The creation of Pearson College London was announced in July 2011.

Pearson College London launched its first degree programme in September 2012.

In August 2013, it was announced that Pearson College London would begin offering business degrees validated by Ashridge Business School, whilst continuing with its partnership with Royal Holloway.

In October 2013, Pearson College London acquired Escape Studios, Europe's leading VFX academy. Escape Studios now also offers courses in VFX, Games and Animation at undergraduate, postgraduate and short course levels.

All degrees are currently awarded by a third party institute, most notably Business degrees are awarded by the University of Kent, but the college is in the process of getting their own degree awarding power from the relevant Government body.

In the past couple of years the size of the college has rapidly increased and currently it has approximately 1300 student (2019).

The college directly employs a minor amount of academic staff. Most lecturers are on a short-term contract working a couple of days a week. In the rest of their time, they usually work in the field of their expertise. This allows them to bring their experiences into the classrooms and work on real-life case studies. Due to the lack of full time academics, the college very rarely publishes academic papers.

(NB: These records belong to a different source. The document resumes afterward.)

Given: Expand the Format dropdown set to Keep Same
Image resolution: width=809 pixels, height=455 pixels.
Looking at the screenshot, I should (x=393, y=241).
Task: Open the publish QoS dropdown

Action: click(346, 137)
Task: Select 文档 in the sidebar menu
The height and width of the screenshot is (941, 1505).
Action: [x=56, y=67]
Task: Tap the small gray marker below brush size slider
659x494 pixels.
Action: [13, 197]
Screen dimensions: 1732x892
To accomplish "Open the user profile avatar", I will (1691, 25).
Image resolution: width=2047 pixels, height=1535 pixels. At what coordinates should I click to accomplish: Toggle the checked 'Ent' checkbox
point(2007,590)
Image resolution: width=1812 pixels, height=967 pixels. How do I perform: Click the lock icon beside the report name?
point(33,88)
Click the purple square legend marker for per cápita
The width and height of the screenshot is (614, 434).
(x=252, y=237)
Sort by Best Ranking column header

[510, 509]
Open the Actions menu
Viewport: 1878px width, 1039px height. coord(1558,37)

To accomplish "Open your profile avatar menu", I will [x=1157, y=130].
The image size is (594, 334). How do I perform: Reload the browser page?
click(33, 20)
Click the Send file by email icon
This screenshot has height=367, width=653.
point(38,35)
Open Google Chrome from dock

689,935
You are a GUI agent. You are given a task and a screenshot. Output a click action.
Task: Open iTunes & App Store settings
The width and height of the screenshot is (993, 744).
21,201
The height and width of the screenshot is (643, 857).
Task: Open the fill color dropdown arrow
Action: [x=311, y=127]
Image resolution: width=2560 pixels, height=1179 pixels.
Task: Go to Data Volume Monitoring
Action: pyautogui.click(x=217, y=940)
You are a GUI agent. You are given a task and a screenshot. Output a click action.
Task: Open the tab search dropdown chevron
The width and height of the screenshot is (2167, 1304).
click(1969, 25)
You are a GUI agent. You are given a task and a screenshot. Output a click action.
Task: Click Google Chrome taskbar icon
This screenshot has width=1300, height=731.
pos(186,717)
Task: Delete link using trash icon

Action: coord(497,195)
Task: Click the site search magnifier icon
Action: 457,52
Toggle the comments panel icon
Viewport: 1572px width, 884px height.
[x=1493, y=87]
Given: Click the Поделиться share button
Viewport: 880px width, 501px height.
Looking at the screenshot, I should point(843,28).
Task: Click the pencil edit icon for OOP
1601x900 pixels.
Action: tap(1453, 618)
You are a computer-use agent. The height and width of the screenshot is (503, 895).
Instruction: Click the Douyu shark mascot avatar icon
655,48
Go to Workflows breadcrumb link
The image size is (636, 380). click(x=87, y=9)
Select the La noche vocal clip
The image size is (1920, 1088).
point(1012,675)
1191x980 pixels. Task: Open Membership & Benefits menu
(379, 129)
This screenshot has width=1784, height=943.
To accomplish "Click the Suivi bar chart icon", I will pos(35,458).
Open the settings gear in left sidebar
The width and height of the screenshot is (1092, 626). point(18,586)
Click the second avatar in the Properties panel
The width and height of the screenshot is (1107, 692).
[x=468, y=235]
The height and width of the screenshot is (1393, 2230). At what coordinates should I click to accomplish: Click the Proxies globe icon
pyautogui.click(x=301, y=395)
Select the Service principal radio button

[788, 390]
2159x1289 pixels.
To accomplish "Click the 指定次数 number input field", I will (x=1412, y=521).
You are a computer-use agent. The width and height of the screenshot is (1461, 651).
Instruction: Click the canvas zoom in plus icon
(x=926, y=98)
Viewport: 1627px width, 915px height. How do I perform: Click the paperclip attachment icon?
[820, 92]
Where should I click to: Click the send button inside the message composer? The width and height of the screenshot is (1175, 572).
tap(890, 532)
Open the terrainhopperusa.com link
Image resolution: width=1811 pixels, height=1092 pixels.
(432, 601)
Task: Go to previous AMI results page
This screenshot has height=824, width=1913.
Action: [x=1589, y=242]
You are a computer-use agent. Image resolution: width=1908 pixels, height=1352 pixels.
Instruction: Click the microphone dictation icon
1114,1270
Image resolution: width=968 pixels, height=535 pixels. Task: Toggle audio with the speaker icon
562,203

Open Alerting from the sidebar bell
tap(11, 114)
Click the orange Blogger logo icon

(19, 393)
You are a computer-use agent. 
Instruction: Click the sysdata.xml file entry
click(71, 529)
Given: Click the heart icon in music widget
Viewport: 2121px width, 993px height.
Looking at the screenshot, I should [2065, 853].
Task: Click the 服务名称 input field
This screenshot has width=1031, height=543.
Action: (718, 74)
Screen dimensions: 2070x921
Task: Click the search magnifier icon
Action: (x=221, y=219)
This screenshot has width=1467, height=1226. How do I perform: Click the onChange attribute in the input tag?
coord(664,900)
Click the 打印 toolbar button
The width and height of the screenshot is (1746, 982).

In June 2023 Pearson College London was acquired by AAP Education Limited, no longer recruiting for Pearson Business School the company is now trading as Escape Studios and offering the programmes in Animation, Games and VFX only.

==Location==
Students of Pearson College London primarily studied at Pearson's offices in London at 190 High Holborn.

==Courses==
Pearson College London offered undergraduate and postgraduate degrees and a range of short courses. The courses covered Business, Enterprise, Computer Animation, Video Games and Visual Effects. Courses could be studied full-time or part-time, depending on which course was chosen.

The degree programmes were awarded by the University of Kent. All of the degrees were designed, developed and delivered with industry partners including IBM, Sony Pictures Entertainment, WPP plc, Unilever, BT Group, Lloyd's of London, Savills and L'Oreal. Industry partners within VFX, Games and Animation include Framestore, The Mill, Moving Picture Company (MPC), BlueBolt, Electric Theatre, Milk and Jellyfish Pictures.

Pearson College previously offered a wide variety of degree apprenticeships, where students worked four days a week at one of the industry partners, then attended university one day a week. The schemes were usually free, and students got a wage from the company for whom they worked.